Trecho selecionado |
· · · · ·

Há tempos você não ganha uma promoção. O seu salário está abaixo da média do dos colegas com o mesmo cargo. E, pela enésima vez, você não é convidada para participar de um projeto ou de uma oportunidade que lhe daria grande exposição na empresa. Você não é a única nessa situação, se isso lhe conforta. Outras mulheres — analistas, gerentes ou diretoras — passam pelos mesmos problemas.
Talvez seja a hora de enfrentar a realidade. Esse misto de estagnação e falta de reconhecimento pode ser, pelo menos em parte, culpa sua. Em uma palavra: autossabotagem. A remuneração média mais baixa das mulheres resulta, em muitos casos, do fato de elas não negociarem quanto vão ganhar antes de aceitar o emprego. “Muitas se sentem tão agradecidas por terem sido escolhidas que nem questionam o que é oferecido”, afirmam Linda Babcock e Sara Laschever no livro Women Don’t Ask (“Mulheres não pedem”, tradução livre).
Em uma pesquisa, as autoras descobriram que 57% dos homens costumam fazer essa negociação e somente 7% das mulheres fazem o mesmo. Muitas dizem ficar apreensivas com a possibilidade de entrar em conflito com o interlocutor, por isso não negociam.

· · · · ·

Dados para análise |
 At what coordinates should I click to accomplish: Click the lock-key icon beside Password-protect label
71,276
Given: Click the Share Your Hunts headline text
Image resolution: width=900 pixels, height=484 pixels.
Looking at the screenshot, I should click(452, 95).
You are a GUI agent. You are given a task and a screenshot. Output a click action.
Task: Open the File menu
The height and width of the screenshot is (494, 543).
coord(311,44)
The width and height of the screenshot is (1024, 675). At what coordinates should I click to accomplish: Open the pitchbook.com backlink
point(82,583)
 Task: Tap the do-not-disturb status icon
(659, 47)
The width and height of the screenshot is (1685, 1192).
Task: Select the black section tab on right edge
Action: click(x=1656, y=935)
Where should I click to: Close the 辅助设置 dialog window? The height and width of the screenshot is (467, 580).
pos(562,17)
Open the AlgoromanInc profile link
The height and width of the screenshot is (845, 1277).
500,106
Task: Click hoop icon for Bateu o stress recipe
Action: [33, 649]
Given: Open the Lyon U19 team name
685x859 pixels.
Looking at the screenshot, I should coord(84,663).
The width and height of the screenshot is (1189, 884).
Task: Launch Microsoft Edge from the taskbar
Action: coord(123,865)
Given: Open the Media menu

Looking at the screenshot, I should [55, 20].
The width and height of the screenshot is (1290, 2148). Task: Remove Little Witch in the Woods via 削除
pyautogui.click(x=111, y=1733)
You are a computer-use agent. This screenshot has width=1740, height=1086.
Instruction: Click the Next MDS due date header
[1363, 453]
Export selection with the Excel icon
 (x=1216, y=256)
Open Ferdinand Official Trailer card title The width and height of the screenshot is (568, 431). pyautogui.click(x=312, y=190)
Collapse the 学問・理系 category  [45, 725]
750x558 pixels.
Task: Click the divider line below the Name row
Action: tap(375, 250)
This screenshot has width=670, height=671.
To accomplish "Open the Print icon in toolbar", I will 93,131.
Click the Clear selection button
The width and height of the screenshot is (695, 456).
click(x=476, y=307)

· · · · ·

Solicitação de tarefa 1 |
Edite a parte do trecho selecionado entre "Há tempos você" e "pelos mesmos problemas.", inclusive, trocando "uma promoção" por "um aumento".
Solicitação de tarefa 2 |
Segundo o trecho selecionado, que percentual das mulheres costuma negociar a remuneração, conforme a pesquisa das autoras?
Baseie-se exclusivamente no trecho selecionado.

Resposta do exercício 1 |
Há tempos você não ganha um aumento. O seu salário está abaixo da média do dos colegas com o mesmo cargo. E, pela enésima vez, você não é convidada para participar de um projeto ou de uma oportunidade que lhe daria grande exposição na empresa. Você não é a única nessa situação, se isso lhe conforta. Outras mulheres — analistas, gerentes ou diretoras — passam pelos mesmos problemas.

Resposta do exercício 2 |
Somente 7% das mulheres.